Ici, Morrison prend comme point central, l'Arche de Noé. Quelques citations plus tard, plus de 500 pages dans le gosier, le livre se termine sans l'ombre d'un frémissement d'angoisse, sans l'ombre d'une once de poil de soupçon de suspense...

À ma droite, une archéologue, modèle playmate, assistée d'un ingénieur modèle "McGiver" et de son pote ex-lutteur, et à ma gauche les méchants. de "vrais" méchants, ceux qui ont besoin de se vanter, d'expliquer tout, de crier quand ils arrivent dans le dos de leurs victimes...

Et puis?
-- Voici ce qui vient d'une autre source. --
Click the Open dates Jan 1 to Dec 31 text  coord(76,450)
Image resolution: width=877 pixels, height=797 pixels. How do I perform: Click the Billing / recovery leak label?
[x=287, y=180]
Rien, nichts, nada. du vide, du remplissage, le besoin d'expliquer plusieurs fois les rouages de l'intrigue (tout tient sur un ticket de métro), de diluer le récit.

On n'y croit pas une seconde, même en se forçant. Impossible. Un peu comme si on était seul avec Alice Sapritch sur une île déserte. Cela ne passe pas.
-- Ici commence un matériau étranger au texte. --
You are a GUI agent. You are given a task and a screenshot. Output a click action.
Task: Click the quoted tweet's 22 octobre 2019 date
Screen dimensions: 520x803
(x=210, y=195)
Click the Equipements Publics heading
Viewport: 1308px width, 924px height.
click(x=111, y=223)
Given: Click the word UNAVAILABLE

Un des problèmes principaux, hormis le besoin d'expliquer tout à plusieurs reprises, vient de la structure du récit, ou plutôt de l'absence de structure. Ce genre de romans se prête particulièrement bien à une certaine déconstruction, à l'alternance de chapitres qui prennent pour centre différents personnages. On embrouille un peu le lecteur en créant un mystère, en instillant le doute chez le lecteur. Malheureusement Morrison prend un autre chemin et fait le pari d'un narrateur omniscient en présentant, de surcroît, le roman de manière chronologique. de ce fait, il provoque cette absence totale de suspense. On est dans une mauvaise copie de thrillers comme le Da Vinci Code, qui n'etait déjà pas terrible.

On peut s'interroger plus en profondeur... la traduction montre des signes de faiblesse à plusieurs moments. Des approximations, des phrases bancales qui sentent la traduction rapide (qui a dit "logiciel"?). Par exemple, vers la fin, ce passage sur 20000 mètres carrés qui équivalent à 35 maisons américaines moyennes... soit ce ne sont pas des mètres mais des pieds, soit ce ne sont pas des maisons mais des propriétés... bref, pas idéal amha.

Idem du point de vue de l'éditeur... personne ne relit rien chez Bragelonne? Il y a des contresens, surtout vers la fin, et des inversions de nom pour les amulettes.

Même sur la plage, le lecteur mérite mieux.